The table below shows the results of the four impacts on all of the ASTM certified cross-country/jockey helmets included in the tests. All of the ASTM certified helmets met the 300g standard for the first and second impacts. After two impacts, all but one of the helmets failed to meet the 300g standard. A helmet’s ability to withstand more than one impact is important because riders can have more than one impact in the same fall. For example, a rider might hit a jump and then the ground or hit the ground and then be hit by the horse’s leg or hoof.

Source: Mattacola, 2015. Red numbers indicate the force was greater the 300g internationally accepted standard for brain injury.

The outside of Pippa Funnell’s helmet demonstrates that a visual examination of a helmet does not show what happens to the foam liner inside. Aside from a bit of chipped paint, Pippa’s helmet looks fine, yet from the photos above we know the liner is damaged.


Photo:, 2016.

After testing the cross-country/jockey helmets, Dr. Mattacola’s advice was:

  • When you fall off, replace your helmet even if it does not look damaged.
  • No matter how much you love your old hunt cap or any other non-ASTM certified helmet, don’t ride in it. In addition to testing ASTM certified helmets, he also subjected a non-ASTM certified helmet to a single impact. Thankfully, the test was in the lab because the helmet would have allowed the rider’s head to experience over 900g of force – enough force to be fatal.

In addition to knowing your helmet may not protect you through multiple falls, it is important to know that equestrian helmets are NOT designed to protect you against a concussion or other types of traumatic brain injuries. Before concussions started getting so much public discussion, I was sometimes skeptical when I heard that a rider suffered a concussion while wearing a helmet. In the process of trying to convince athletes of the benefits of wearing helmets, the benefit claims were sometimes overblown and a lot of misinformation entered the marketplace.

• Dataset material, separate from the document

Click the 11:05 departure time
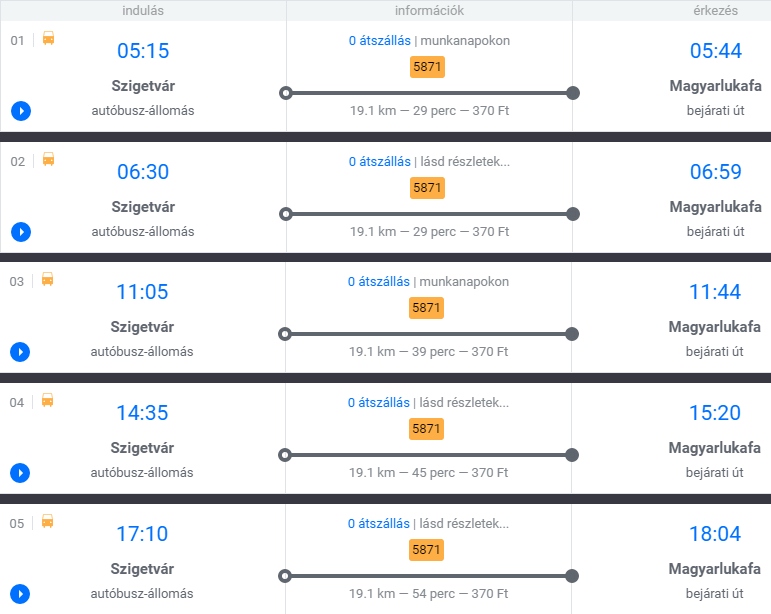This screenshot has height=614, width=771. 142,292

The reality is that the ASTM does not test helmets for their ability to prevent concussions or traumatic brain injuries (TBI), and scientists are still working to pinpoint the biomechanics that cause TBI so they can design helmets that can influence those biomechanics. It is clear that protecting riders against straight line impacts is not enough to protect them against traumatic brain injuries. As Dr. Mattacola’s work illustrates, ASTM certified helmets are quite good at mitigating even a straight line impact that could result in death without the helmet. Yet, riders wearing helmets keep suffering from concussions and other traumatic brain injuries.

Practicing Safe Riding

While we are waiting for a helmet that protects against more hazards, the best thing to do is follow the same best practices we learned in driver’s education (adjusted for horses, of course).

  • Plan ahead for the unexpected
  • Ride a horse whose speed and direction you can control (OK, at least most of the time)
  • Be prepared to respond to other riders, horses and other animals you may encounter
  • Do not expect other horses and riders to do what you think they should do
  • Respect other horses and riders that are sharing your space
  • Be aware of footing and weather conditions, especially when they are changing, and respond to the changes
  • Be alert and avoid distractions such as texting, eating, and watching videos while mounted.

Wear your helmet, replace it if you fall, practice safe riding, and Go Eventing!